Publicly available court documents have referred to the Electronic Device Analysis Unit (EDAU) a handful of times, even indicating that the team within the FBI has already acquired software that can unlock and decrypt information from locked mobile phones. Now, the ACLU wants to know more about the EDAU and its capabilities.

Almost exactly a year ago, Forbes uncovered an October 2019 search warrant that strongly suggests the FBI can extract data from the latest and most secure iPhones. The warrant stems from a case against Baris Ali Koch, who was accused of helping his convicted brother flee the country by providing him with his own ID documents and lying to the police. According to the warrant, FBI investigators in Ohio used Grayshift’s GrayKey to draw data from an Apple iPhone 11 Pro Max.

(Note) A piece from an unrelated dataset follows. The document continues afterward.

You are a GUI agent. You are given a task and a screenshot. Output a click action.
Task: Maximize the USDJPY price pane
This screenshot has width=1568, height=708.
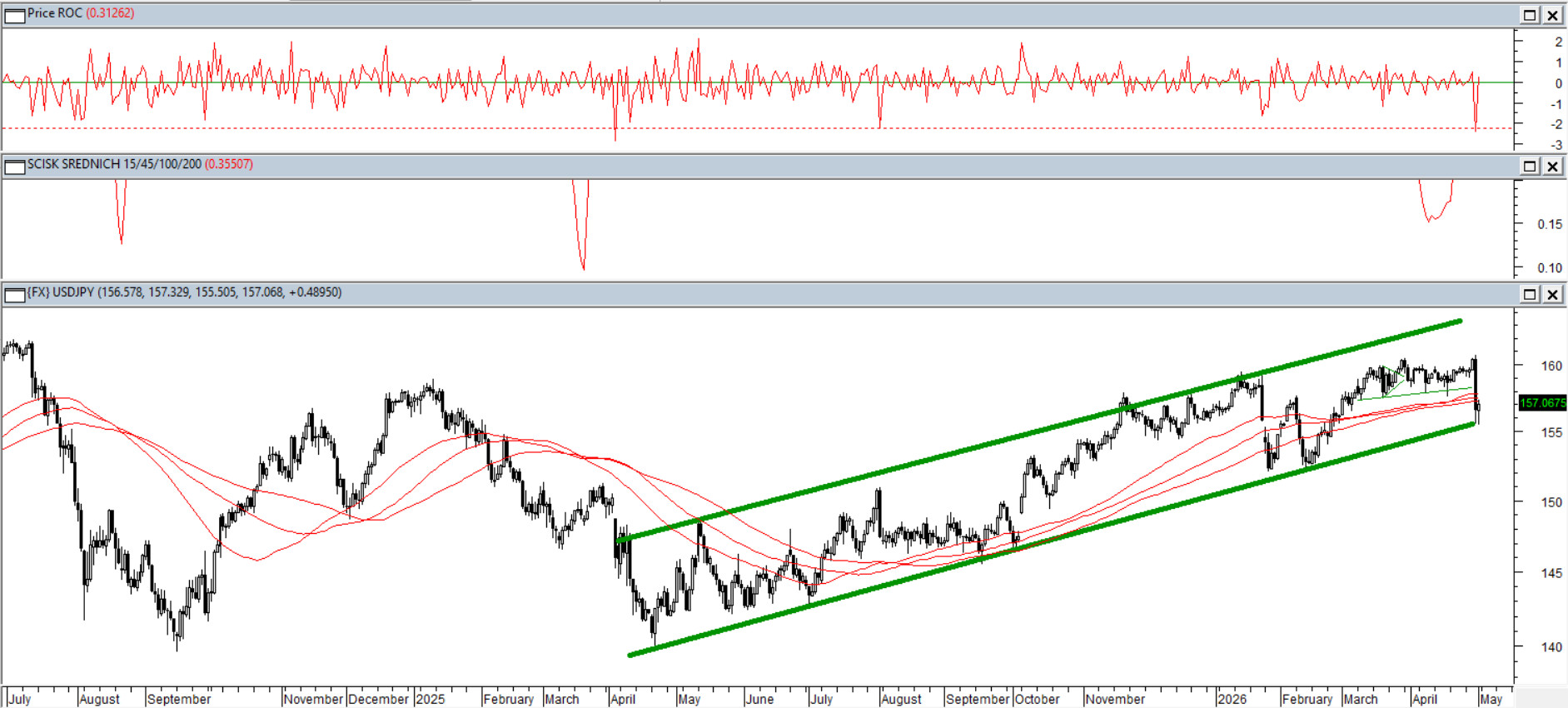coord(1530,294)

Grayshift is an Atlanta-based company founded by an ex-Apple security engineer. It has gained popularity in the past few years, signing lucrative contracts with U.S. Immigration and Customs Enforcement and U.S. Secret Service.

Despite the possible use of GrayKey, former Attorney General William Barr demanded multiple times over the course of his tenure that Apple and other technology companies help law enforcement access locked iPhones, including the one belonging to Mohammed Saeed Alshamrani, who killed three people in a terrorist attack on the Naval Air Station Pensacola in 2019.

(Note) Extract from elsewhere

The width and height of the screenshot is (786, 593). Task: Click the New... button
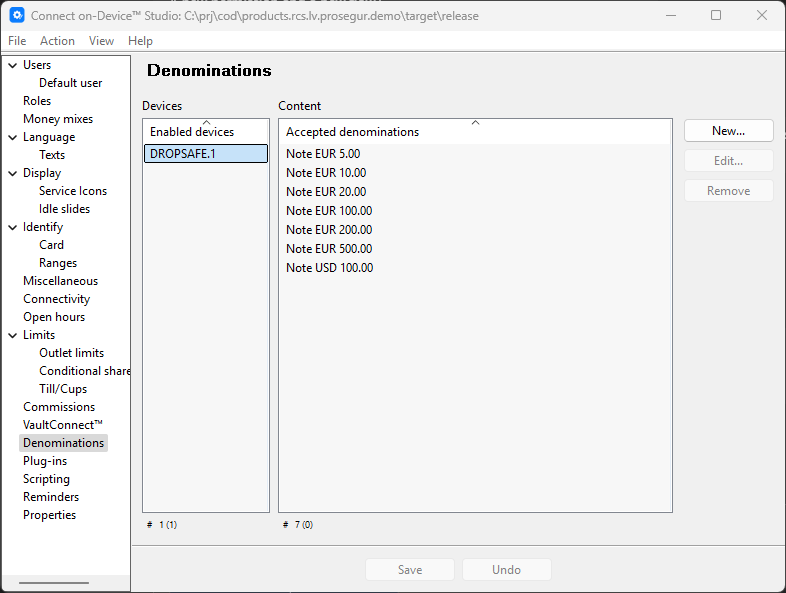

Barr and other federal government officials have pushed for Apple and other mobile phone manufacturers to build encryption backdoors into their phones that would allow easy law enforcement access.

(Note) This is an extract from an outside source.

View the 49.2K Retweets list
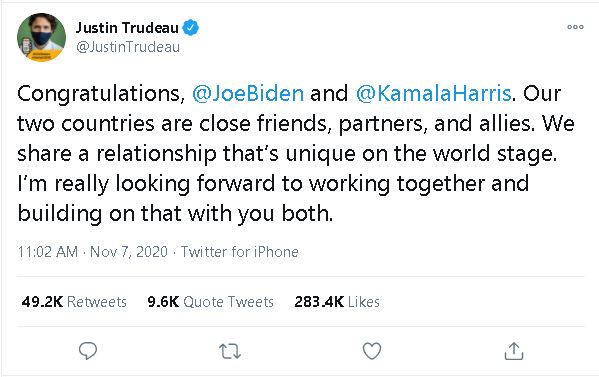 pyautogui.click(x=74, y=302)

The ACLU’s lawsuit, filed last month in the U.S. District Court for the Northern District of California, comes after the FBI declined to turn over records in response to a Freedom of Information Act request relating to the EDAU and its technological capabilities. Instead, the federal agency issued what’s known as a Glomar response—a refusal to either confirm or deny the existence of any records pertaining to the EDAU in the first place.

According to the ACLU, the problem with the FBI’s Glomar response is that there are already public documents—such as the October 2019 search warrant referenced earlier—that point to the existence of the EDAU.

“The FBI itself has made clear that it is attempting to access and decrypt personal electronic devices, so the claim that it can’t even acknowledge whether these records exist is implausible,” the ACLU said in a statement.

Specifically, the ACLU lawsuit asks a federal court to intervene and order the DOJ and the FBI to turn over all responsive documents pertaining to the EDAU.

“We’re demanding the government release records concerning any policies applicable to the EDAU, its technological capabilities to unlock or access electronic devices, and its requests for, purchases of, or uses of software that could enable it to bypass encryption,” the ACLU said.

The ACLU also points out in the lawsuit that the FBI posted a job opening in August for a position involving forensic extractions and data recovery from locked and damaged devices.